■ Work instruction ■
Only the lines with "agent" in them need to be copied from the listing.

■ Records for processing ■

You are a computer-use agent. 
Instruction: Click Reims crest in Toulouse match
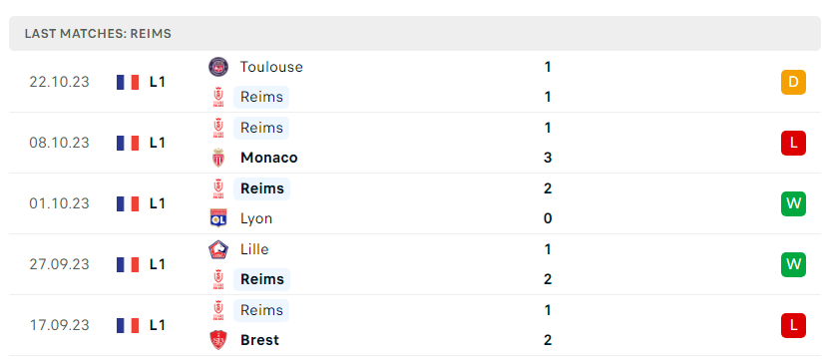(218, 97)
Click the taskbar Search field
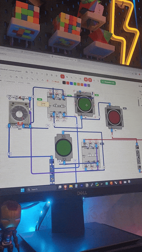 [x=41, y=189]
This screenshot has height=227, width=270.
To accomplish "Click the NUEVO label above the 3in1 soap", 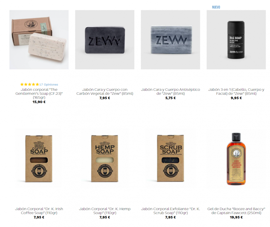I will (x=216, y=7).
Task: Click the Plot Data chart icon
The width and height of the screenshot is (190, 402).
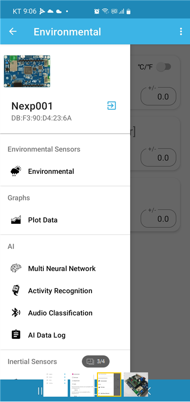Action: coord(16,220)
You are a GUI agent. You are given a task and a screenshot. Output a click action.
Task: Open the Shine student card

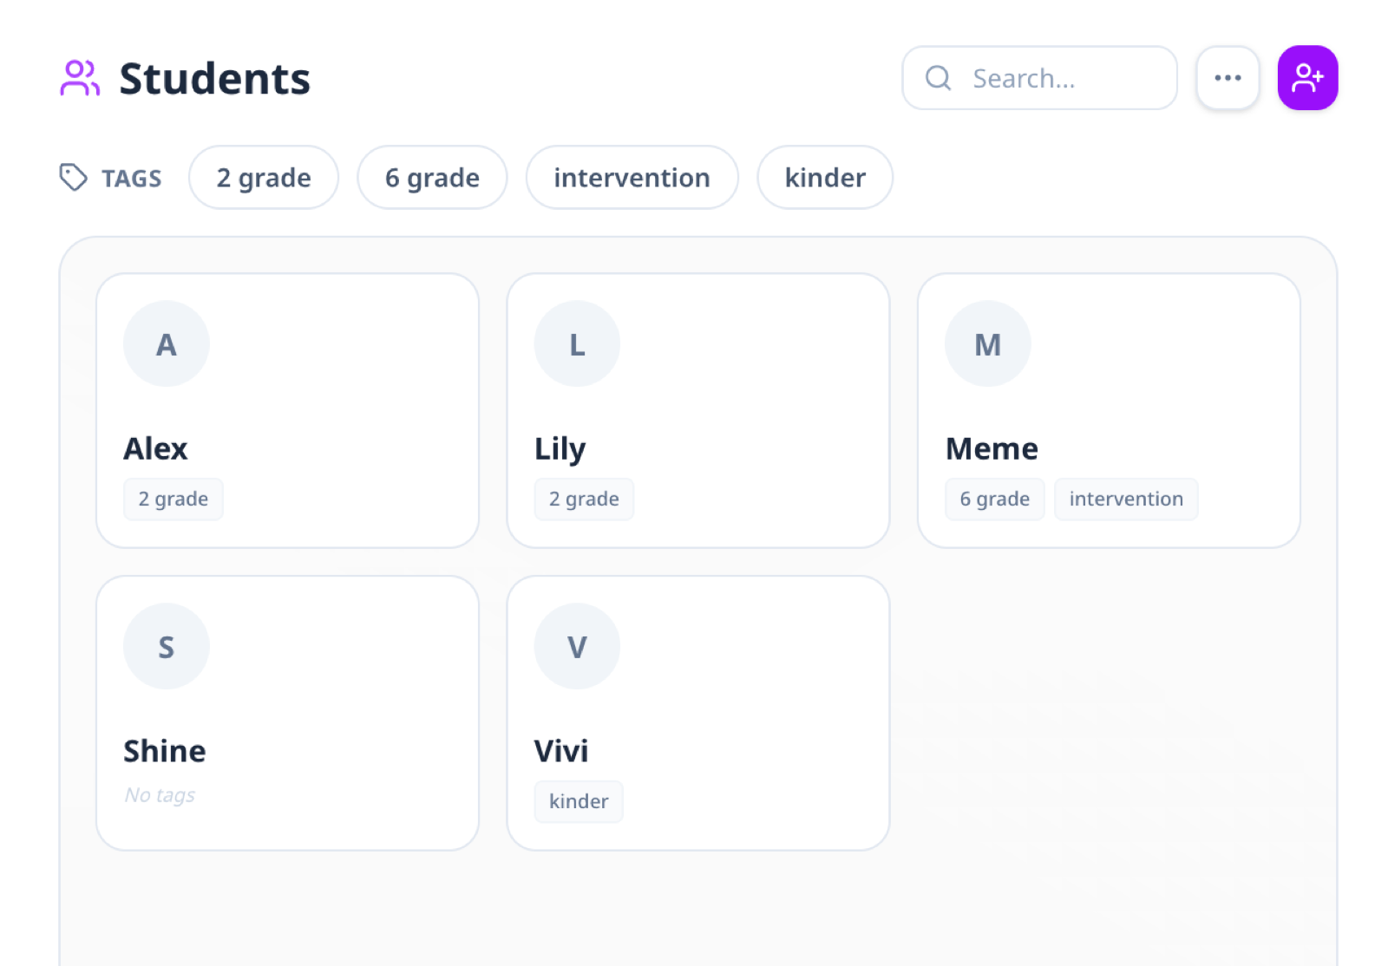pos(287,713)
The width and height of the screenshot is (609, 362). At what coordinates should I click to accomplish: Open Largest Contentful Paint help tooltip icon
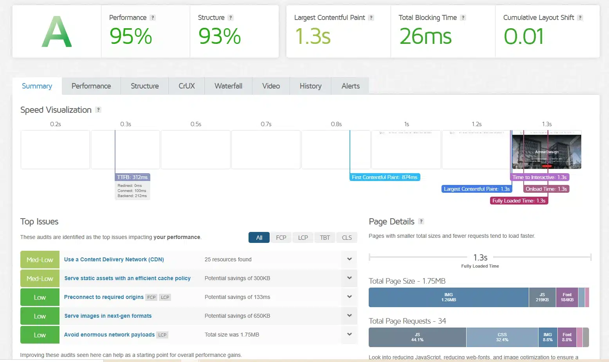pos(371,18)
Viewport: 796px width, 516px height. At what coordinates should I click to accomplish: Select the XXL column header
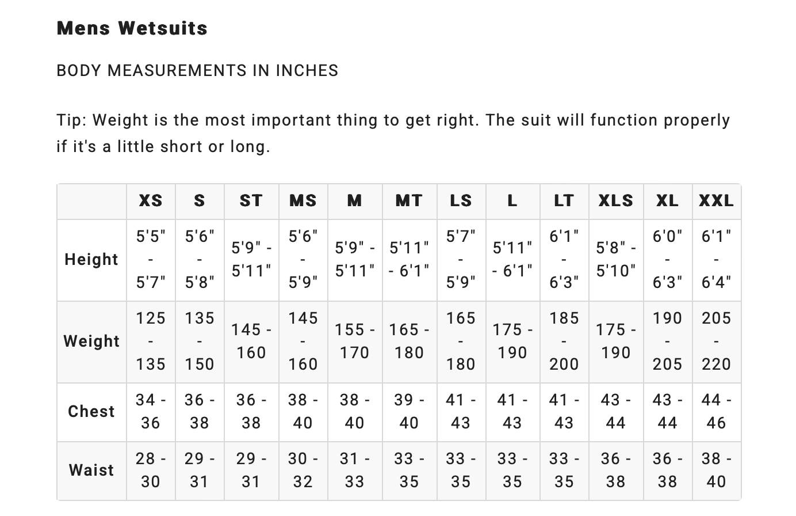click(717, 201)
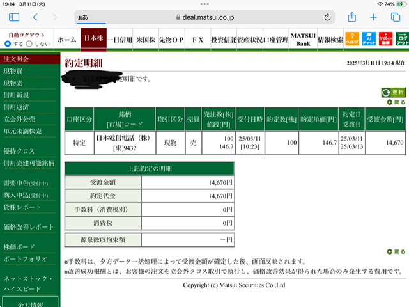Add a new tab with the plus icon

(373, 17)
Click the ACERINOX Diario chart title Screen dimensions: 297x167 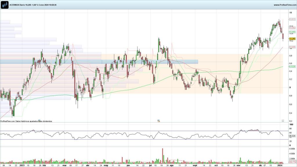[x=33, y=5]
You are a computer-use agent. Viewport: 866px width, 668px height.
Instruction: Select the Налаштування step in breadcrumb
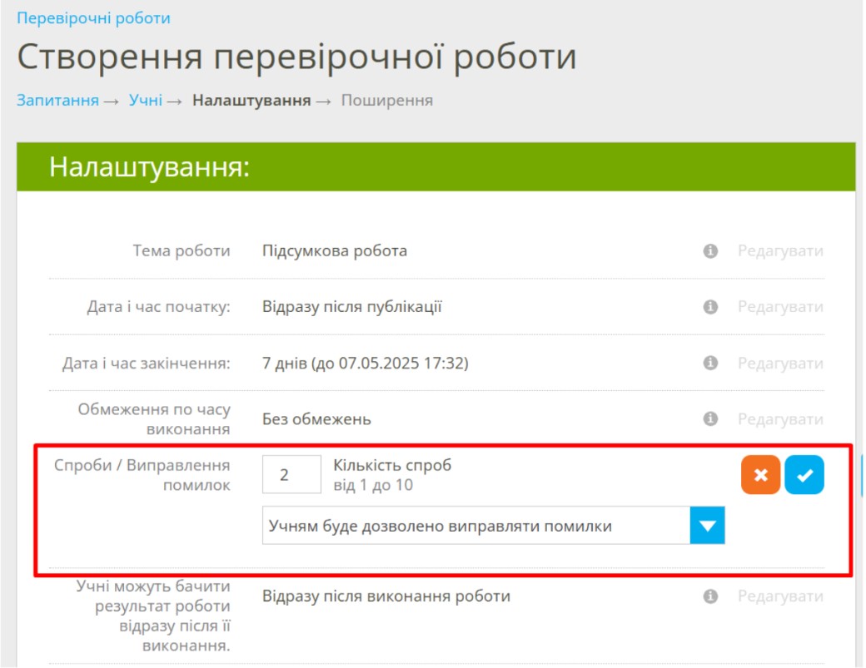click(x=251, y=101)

■ Solution to this problem ■
You are a computer-use agent. 
You are a GUI agent. You are given a task and a screenshot. Output a click action.
You are a computer-use agent. Viewport: 866px width, 668px height.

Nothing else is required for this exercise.